Raw data START

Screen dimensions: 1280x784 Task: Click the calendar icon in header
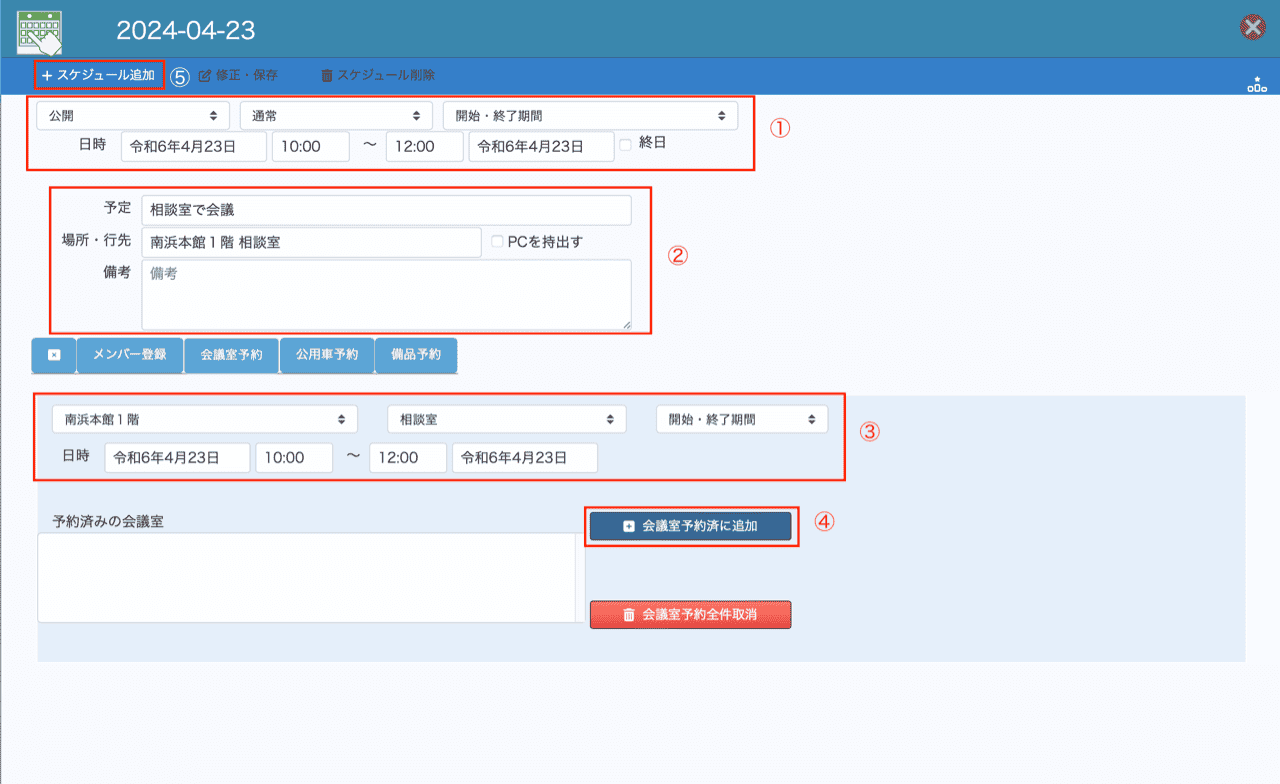40,30
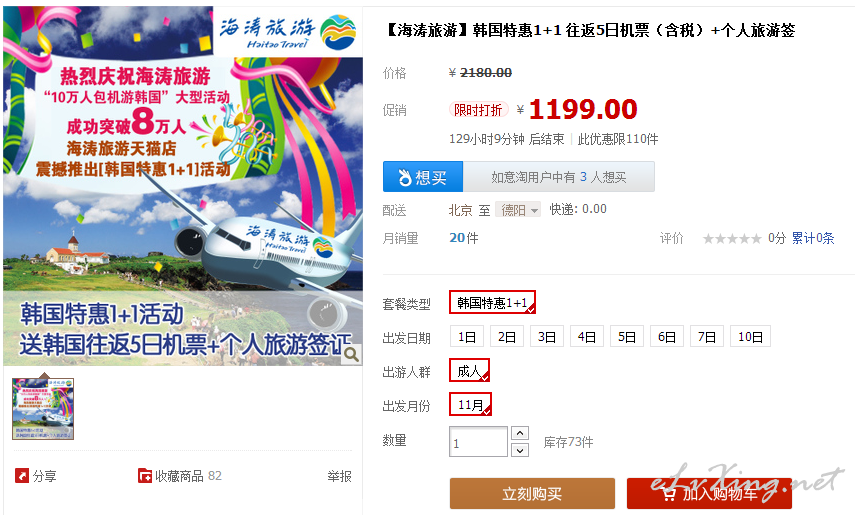Click the quantity input field
Screen dimensions: 855x515
478,442
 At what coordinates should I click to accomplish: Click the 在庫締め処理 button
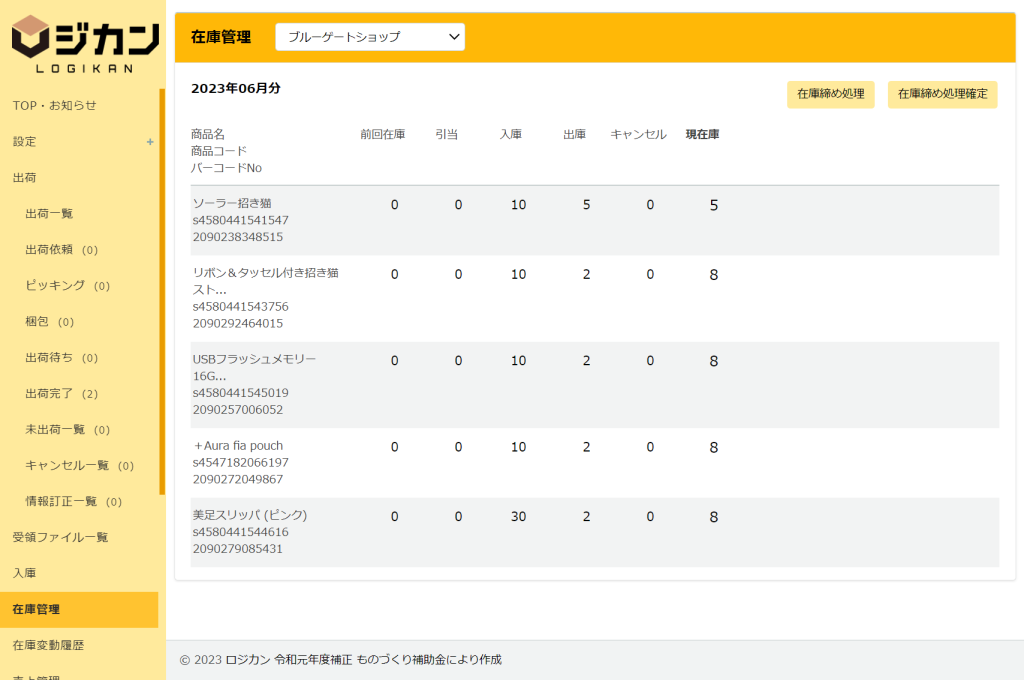pyautogui.click(x=830, y=94)
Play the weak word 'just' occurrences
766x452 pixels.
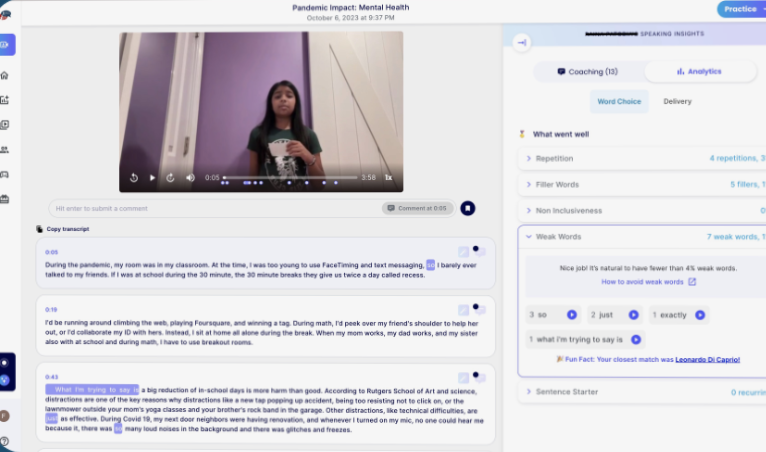(632, 314)
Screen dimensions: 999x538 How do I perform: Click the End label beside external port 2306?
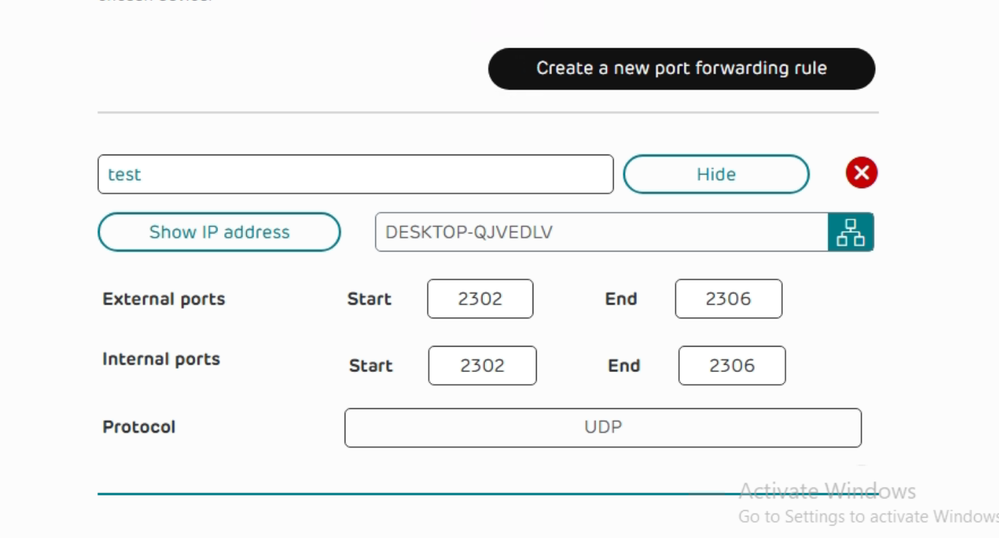(621, 299)

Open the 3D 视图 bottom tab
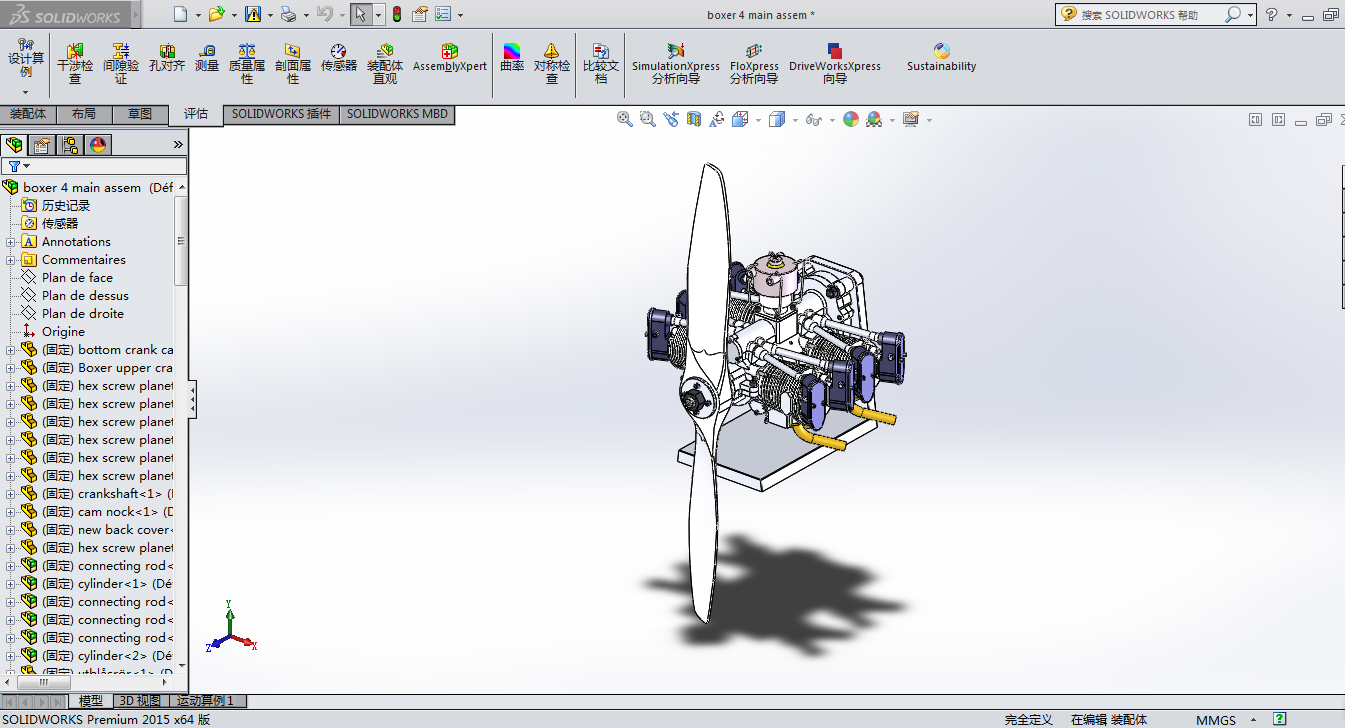pos(139,701)
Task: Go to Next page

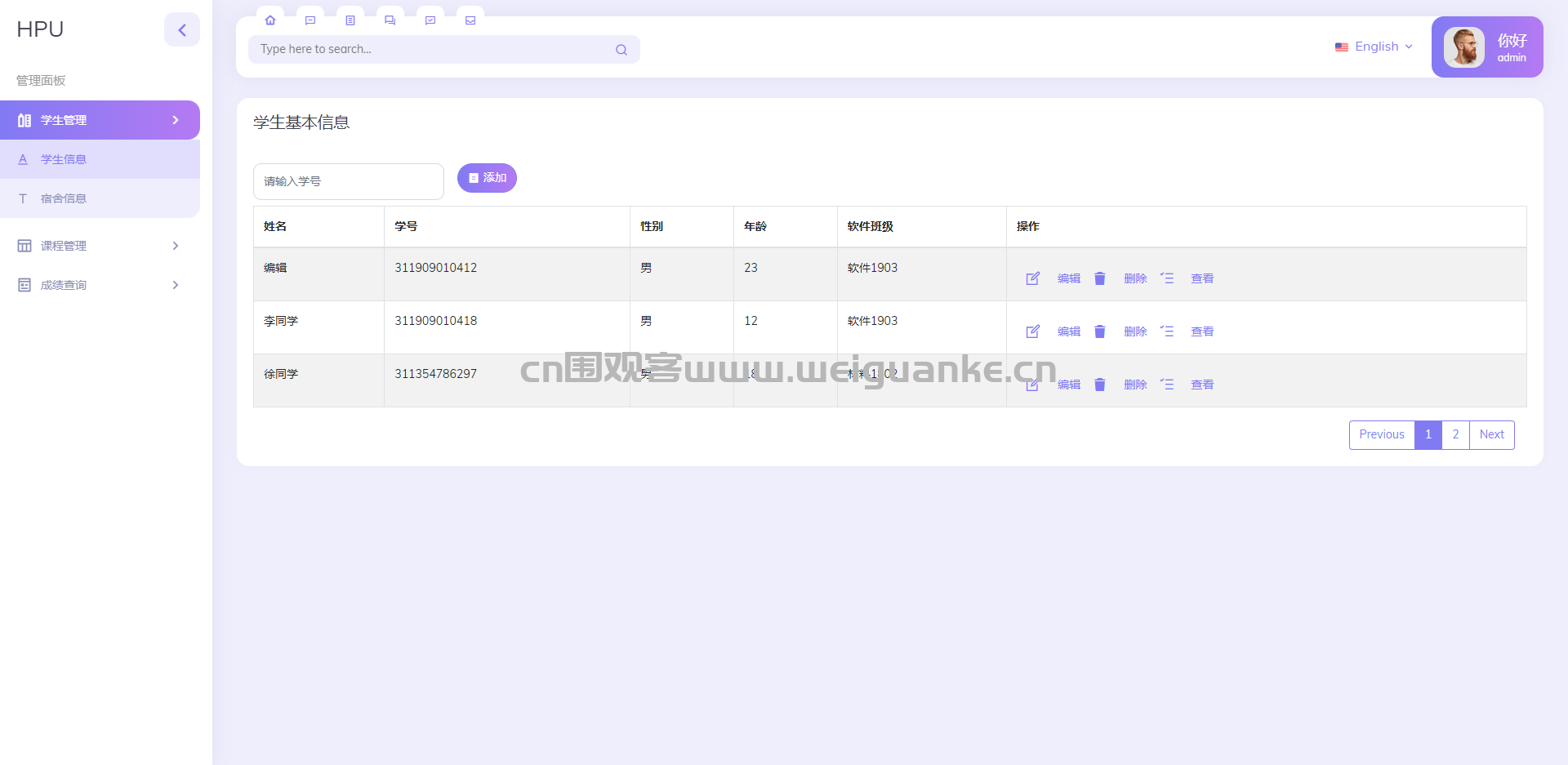Action: [x=1491, y=435]
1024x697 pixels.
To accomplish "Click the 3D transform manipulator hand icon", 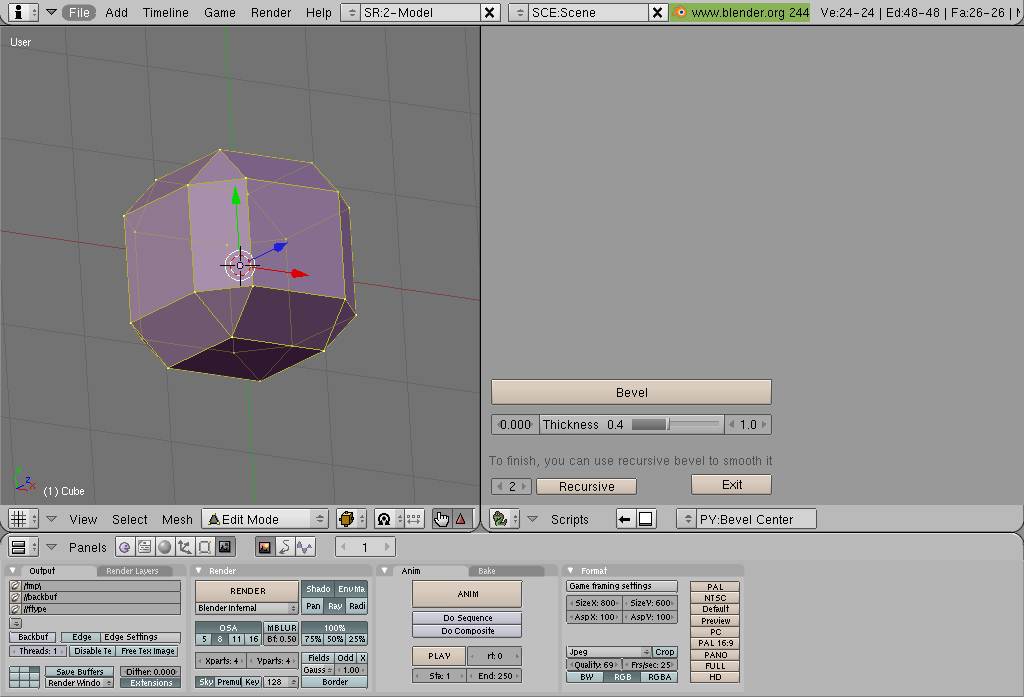I will coord(441,519).
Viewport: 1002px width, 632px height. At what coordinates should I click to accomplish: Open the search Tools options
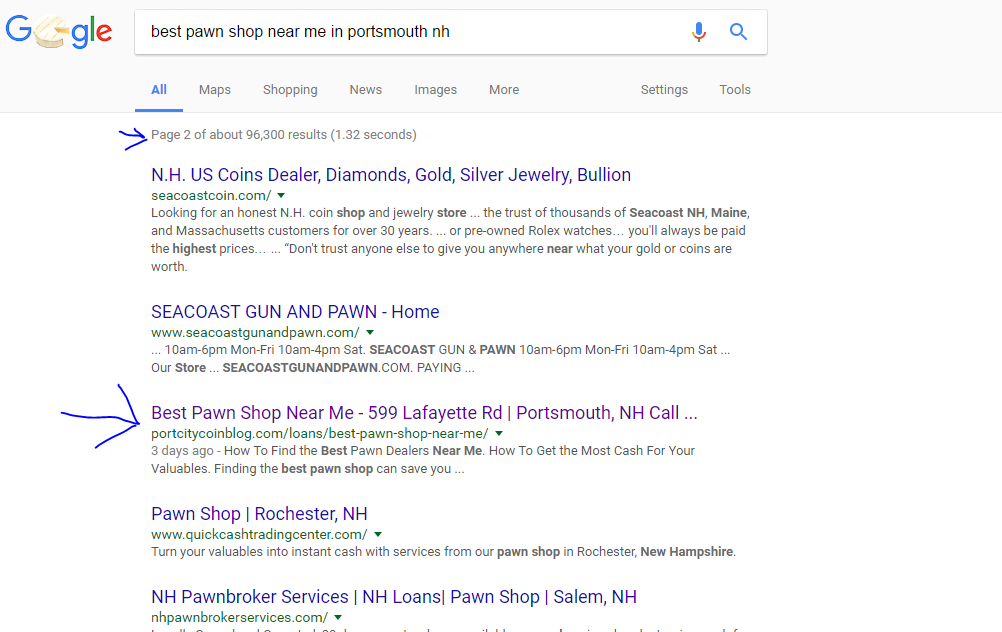point(735,90)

Raw data END

# What is needed
Work from the entries above. Set down exactly and only the lines from the line with "Screen dimensions: 999x538" to the line with "1024x697 pixels.", both included, and leave the pictures out.

# Answer
Screen dimensions: 999x538 How do I perform: Click the End label beside external port 2306?
(621, 299)

Open the 3D 视图 bottom tab
pos(139,701)
Task: Go to Next page

Action: [x=1491, y=435]
1024x697 pixels.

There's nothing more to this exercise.